SHORT PROBLEM
Turn the entries below into a Markdown table with the columns Row and Line, giving each nonblank line its own numbered row.

EXERCISE MATERIALS
• • • • • • •
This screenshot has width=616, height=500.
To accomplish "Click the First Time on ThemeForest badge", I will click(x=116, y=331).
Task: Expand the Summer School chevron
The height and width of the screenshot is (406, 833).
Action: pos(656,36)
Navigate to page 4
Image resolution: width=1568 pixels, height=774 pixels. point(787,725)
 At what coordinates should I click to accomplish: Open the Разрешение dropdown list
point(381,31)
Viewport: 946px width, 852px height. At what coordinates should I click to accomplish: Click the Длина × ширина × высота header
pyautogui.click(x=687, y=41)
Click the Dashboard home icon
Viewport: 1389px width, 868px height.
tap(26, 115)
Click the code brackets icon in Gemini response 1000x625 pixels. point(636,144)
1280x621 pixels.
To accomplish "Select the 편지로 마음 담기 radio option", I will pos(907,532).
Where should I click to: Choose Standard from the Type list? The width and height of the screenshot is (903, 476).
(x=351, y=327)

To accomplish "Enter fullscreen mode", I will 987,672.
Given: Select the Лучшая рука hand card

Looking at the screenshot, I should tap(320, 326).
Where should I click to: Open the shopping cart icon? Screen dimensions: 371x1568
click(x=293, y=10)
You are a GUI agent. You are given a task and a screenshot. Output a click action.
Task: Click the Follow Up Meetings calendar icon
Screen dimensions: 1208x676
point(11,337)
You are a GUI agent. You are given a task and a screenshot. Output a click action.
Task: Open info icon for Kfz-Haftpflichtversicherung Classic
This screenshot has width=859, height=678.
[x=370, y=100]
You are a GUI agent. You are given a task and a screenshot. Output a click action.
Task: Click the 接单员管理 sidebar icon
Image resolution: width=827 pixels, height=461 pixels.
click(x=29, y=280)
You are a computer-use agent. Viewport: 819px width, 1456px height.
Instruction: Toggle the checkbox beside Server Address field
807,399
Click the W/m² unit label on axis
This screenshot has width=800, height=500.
• • • • • • •
SOLVED EXERCISE
| Row | Line |
|---|---|
| 1 | This screenshot has width=616, height=500. |
| 2 | To accomplish "Click the First Time on ThemeForest badge", I will click(x=116, y=331). |
| 3 | Task: Expand the Summer School chevron |
| 4 | The height and width of the screenshot is (406, 833). |
| 5 | Action: pos(656,36) |
| 6 | Navigate to page 4 |
| 7 | Image resolution: width=1568 pixels, height=774 pixels. point(787,725) |
| 8 |  At what coordinates should I click to accomplish: Open the Разрешение dropdown list |
| 9 | point(381,31) |
| 10 | Viewport: 946px width, 852px height. At what coordinates should I click to accomplish: Click the Длина × ширина × высота header |
| 11 | pyautogui.click(x=687, y=41) |
| 12 | Click the Dashboard home icon |
| 13 | Viewport: 1389px width, 868px height. |
| 14 | tap(26, 115) |
| 15 | Click the code brackets icon in Gemini response 1000x625 pixels. point(636,144) |
| 16 | 1280x621 pixels. |
| 17 | To accomplish "Select the 편지로 마음 담기 radio option", I will pos(907,532). |
| 18 | Where should I click to: Choose Standard from the Type list? The width and height of the screenshot is (903, 476). |
| 19 | (x=351, y=327) |
| 20 | To accomplish "Enter fullscreen mode", I will 987,672. |
| 21 | Given: Select the Лучшая рука hand card |
| 22 | Looking at the screenshot, I should tap(320, 326). |
| 23 | Where should I click to: Open the shopping cart icon? Screen dimensions: 371x1568 |
| 24 | click(x=293, y=10) |
| 25 | You are a GUI agent. You are given a task and a screenshot. Output a click action. |
| 26 | Task: Click the Follow Up Meetings calendar icon |
| 27 | Screen dimensions: 1208x676 |
| 28 | point(11,337) |
| 29 | You are a GUI agent. You are given a task and a screenshot. Output a click action. |
| 30 | Task: Open info icon for Kfz-Haftpflichtversicherung Classic |
| 31 | This screenshot has width=859, height=678. |
| 32 | [x=370, y=100] |
| 33 | You are a GUI agent. You are given a task and a screenshot. Output a click action. |
| 34 | Task: Click the 接单员管理 sidebar icon |
| 35 | Image resolution: width=827 pixels, height=461 pixels. |
| 36 | click(x=29, y=280) |
| 37 | You are a computer-use agent. Viewport: 819px width, 1456px height. |
| 38 | Instruction: Toggle the checkbox beside Server Address field |
| 39 | 807,399 |
| 40 | Click the W/m² unit label on axis |
| 41 | This screenshot has width=800, height=500. |